La Famille Al-Shurrab
Le 16 janvier, les forces israéliennes ont tiré sur la jeep de Mohammed Shurrab, 64 ans, et de deux de ses fils, Kassab 28 ans et Ibrahim 18 ans, alors qu'il revenaient de leurs champs. Mohammed a été touché au bras gauche et Ibrahim à une jambe. Le fils aîné, Kassab, a été mortellement blessé à la poitrine ayant été tiré dessus à plusieurs reprises après avoir reçu l'ordre de sortir de la voiture. Mohammad, saignant de ses blessures, a contacté par téléphone portable les médias, le Comité International de la Croix Rouge et des ONG pour pouvoir recevoir de l'aide médicale. Les forces israéliennes ont refusé aux agences d'aide humanitaire l'autorisation de les rejoindre. Mohammad, Ibrahim et Kassab avaient été attaqués depuis près de 24 heures lorsque ces agences ont pu les rejoindre. Plus tôt dans la matinée, Ibrahim avait succombé à ses blessures. Mohammad Shurrab et ses fils ont été pris pour cible pendant une soit-disant "pause" des opérations terrestres israéliennes, "pause" acceptée par les forces israéliennes pour permettre l'entrée et la distribution de l'aide humanitaire dans la Bande de Gaza. Ainsi les délégués de la NLG ne réussissent pas à comprendre comment ce refus d'accès médical aux blessés de la famille Shurrab était absolument nécessaire et pas simplement arbitraire.

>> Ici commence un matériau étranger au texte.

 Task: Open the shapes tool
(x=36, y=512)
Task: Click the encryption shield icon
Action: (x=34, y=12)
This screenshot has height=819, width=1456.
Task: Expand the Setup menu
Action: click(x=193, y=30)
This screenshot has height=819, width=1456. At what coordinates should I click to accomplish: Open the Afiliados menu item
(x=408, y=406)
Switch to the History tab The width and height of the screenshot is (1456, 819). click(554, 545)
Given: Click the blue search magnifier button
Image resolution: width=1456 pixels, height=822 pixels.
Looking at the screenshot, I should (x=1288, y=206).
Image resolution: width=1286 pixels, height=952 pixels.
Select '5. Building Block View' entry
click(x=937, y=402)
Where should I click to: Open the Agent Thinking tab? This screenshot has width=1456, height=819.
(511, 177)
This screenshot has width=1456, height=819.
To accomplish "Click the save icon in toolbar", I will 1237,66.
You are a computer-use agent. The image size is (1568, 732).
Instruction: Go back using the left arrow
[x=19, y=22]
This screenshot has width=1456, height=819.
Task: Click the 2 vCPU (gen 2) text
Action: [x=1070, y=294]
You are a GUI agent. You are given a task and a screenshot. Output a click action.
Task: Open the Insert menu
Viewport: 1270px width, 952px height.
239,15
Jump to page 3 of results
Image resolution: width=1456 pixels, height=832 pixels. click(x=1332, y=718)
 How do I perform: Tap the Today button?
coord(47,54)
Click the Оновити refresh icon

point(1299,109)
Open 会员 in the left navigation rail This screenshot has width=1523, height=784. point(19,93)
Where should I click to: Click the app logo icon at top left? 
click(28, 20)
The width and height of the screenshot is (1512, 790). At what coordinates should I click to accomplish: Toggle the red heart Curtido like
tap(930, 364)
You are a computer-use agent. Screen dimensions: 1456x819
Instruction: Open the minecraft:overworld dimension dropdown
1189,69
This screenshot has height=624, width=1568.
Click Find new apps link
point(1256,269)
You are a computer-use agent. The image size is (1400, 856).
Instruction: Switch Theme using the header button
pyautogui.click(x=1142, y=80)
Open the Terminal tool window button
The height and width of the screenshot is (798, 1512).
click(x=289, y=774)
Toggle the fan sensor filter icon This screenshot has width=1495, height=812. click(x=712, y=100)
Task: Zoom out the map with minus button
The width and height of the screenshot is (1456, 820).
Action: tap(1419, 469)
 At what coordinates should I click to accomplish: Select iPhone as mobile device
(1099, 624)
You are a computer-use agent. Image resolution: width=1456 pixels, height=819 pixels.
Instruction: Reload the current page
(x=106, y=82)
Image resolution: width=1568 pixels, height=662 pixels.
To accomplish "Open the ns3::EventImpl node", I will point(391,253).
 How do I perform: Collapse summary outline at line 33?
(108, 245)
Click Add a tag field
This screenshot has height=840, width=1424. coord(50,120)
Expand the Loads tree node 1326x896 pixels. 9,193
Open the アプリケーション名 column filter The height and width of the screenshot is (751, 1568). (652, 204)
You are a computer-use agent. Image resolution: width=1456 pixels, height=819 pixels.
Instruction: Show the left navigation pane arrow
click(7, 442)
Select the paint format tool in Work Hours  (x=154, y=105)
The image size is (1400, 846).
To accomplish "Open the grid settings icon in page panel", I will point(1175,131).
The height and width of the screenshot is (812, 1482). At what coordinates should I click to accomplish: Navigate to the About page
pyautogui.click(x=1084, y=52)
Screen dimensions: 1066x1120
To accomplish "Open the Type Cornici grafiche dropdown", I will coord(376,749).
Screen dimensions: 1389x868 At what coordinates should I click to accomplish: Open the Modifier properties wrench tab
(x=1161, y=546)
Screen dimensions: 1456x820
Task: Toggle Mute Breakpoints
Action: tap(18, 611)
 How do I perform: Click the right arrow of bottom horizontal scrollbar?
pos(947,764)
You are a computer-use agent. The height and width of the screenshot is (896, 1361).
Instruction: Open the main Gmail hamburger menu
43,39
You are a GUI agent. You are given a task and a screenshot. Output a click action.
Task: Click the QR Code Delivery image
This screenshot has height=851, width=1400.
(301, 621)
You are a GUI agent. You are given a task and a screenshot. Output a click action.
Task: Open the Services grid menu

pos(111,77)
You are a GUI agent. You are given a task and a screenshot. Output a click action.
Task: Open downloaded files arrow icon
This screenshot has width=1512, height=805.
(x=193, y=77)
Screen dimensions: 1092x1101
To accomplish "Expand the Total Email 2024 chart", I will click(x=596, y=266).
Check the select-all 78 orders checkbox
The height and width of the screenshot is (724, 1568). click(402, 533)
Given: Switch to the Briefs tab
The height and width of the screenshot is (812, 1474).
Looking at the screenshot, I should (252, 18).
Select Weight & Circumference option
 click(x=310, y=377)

Le droit international humanitaire interdit aussi les attaques sur le personnel médical, les centres médicaux et les transports sanitaires exclusivement affectés à des tâches médicales. Les membres de la délégation ont vu des ambulances sérieusement endommagées ou détruites, certaines apparemment écrasées par des tanks israéliens. Le Croissant Rouge Palestinien et le ministre palestinien de la santé ont informé les délégués que 15 secouristes palestiniens ont été tués et 21 blessés durant l'assaut israélien.
Conclusions
Cette délégation est sérieusement concernée par ses découvertes initiales. Nous avons trouvé de fortes indications de violations des lois de la guerre et de possibles crimes de guerre commis par Israël dans la Bande de Gaza. Nous sommes particulièrement concernés par le fait que la plupart des armes utilisées dans l'assaut du 27 décembre sur Gaza sont fabriquées et fournies par les États-Unis d'Amérique. Nous croyons que l'utilisation de ces armes par Israël peut constituer une violation du droit américain en particulier du Décret d'Assistance Étrangère (Foreign Assistance Act) et du Décret de Control de l'Exportation d'Armes Américaines (US Arms Export Control Act).
Un rapport sur nos découverts initiales sera assemblé et soumis, entre autres, aux membres du congrès américains. Nous avons l'intention de pousser le gouvernement américain à ouvrir une enquête sur les possibles violations du droit américain par Israël. Nous espérons aussi ajouter nos résultats et nos efforts aux autres efforts d'avocats locaux et internationaux pour que les responsables soient redevables de ces crimes atroces que nous avons recueillis.